We need fewer rules governing the practice of law, not more. And as proposals such as this continue to proliferate, we need the Supreme Court to firmly establish a professional speech doctrine making it crystal clear that a license to practice law cannot be conditioned on abandoning one’s free speech rights.

Will SCOTUS Address Professional Speech?

Watching with interest: whether the Supreme Court grants cert in Capital Associated Industries v. Stein, a 4th Circuit decision out of North Carolina addressing the interplay between legal licensing and the First Amendment.

While the Stein decision ultimately decides that regulation of the unlicensed practice of law is subject to intermediate scrutiny – and that the North Carolina UPL regulation meets that standard – the opinion suggests that restricting the provision of legal advice is merely conduct regulation, not speech regulation.

That doesn’t seem remotely right. Legal advice . . . is conduct?

Yes, yes – speech can be conduct under certain limited circumstances. But normally when we’re talking about speech-as-conduct we’re talking about consumer disclosure requirements or the things physicians have to say in order to obtain informed consent from their patients. The speech is such cases is treated as conduct because it’s incidental to the good or service at issue.

But legal advice? That’s speech, and, really, nothing BUT speech.

This is not to say that providing legal advice can’t be regulated — or even that intermediate scrutiny isn’t the right standard by which to judge such regulation (though Widener Law Dean Rodney Smolla makes a compelling case for strict scrutiny).

But it’s sloppy and unhelpful for courts to futz around and conflate concepts like “incidental effects on speech,” “speech-as-conduct,” and “bona fide licensing requirements” when talking about government restrictions on the content of speech. That’s going to continue to happen without a coherent approach to professional speech regulation. It would be great if the Supreme Court took this opportunity to finally sort things out on this, one of least-unexplored frontiers of First Amendment law.

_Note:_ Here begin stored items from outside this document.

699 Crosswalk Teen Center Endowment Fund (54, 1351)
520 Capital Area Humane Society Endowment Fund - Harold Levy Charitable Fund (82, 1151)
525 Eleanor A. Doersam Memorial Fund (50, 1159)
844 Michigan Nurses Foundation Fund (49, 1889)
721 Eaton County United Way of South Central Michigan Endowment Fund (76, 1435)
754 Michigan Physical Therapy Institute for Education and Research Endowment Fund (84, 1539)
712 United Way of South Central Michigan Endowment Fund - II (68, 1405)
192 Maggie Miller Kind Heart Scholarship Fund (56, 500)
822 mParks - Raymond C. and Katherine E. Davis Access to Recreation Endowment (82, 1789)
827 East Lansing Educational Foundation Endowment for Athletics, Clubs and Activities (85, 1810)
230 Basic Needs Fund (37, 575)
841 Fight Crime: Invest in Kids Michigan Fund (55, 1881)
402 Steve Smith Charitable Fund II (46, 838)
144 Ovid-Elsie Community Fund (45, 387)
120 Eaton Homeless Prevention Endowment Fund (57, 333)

Updated: Nope; cert denied. A shame.

Spineless FTC Goes Weak on Astroturfing

Writing astroturf reviews is WRONG, people. Like, OBVIOUSLY wrong.

So you’d think that if you got caught instructing your employees, in sunny yet oh-so-detailed ways, on how to leave fake positive reviews for your products, you would get more than just a slap on the wrist.

Right?

I mean, that’s what happened to the sorry bastards running Lifestyle Lift, who got smashed by the NY AG’s office to the tune of $300K after creating an elaborate scheme of fake microsites and reviews. Dozens of other companies have also paid 5- and 6 figure sums to settle astroturfing complaints brought by regulators.

But for shlepper of high-end beauty products Sunday Riley? Who gave employees a nine-step guide to writing fake reviews on Sephora’s website (you can read it in all of its hyper-specific, fraud-tastic glory here)? They’ve earned merely a stern talking-to and a “please don’t be naughty again” from the FTC.

Timothy Geigner at Techdirt put it best, describing Sunday Riley’s practices as:

really blatant, really fake, and really shady. This was a coordinated attempt to falsely manipulate the review system of Sephora for the purposes of fooling the public into buying more product.

This wasn’t a foot-fault, a naive error, or a single instance of wrongdoing. It was a calculated effort to fool a public that already has a super-hard time staying informed about the rapidly-evolving skincare industry.

But instead of stomping on this, the FTC basically greenlit further wrongdoing. Its settlement with Sunday Riley doesn’t require payment of any money, agreement to any kind of oversight, or even an admission of wrongdoing. While I’m no fan of agency overreach, this is the kind of factual record that screams out for significant punishment – not this kind of “tsk-tsk” nonsense.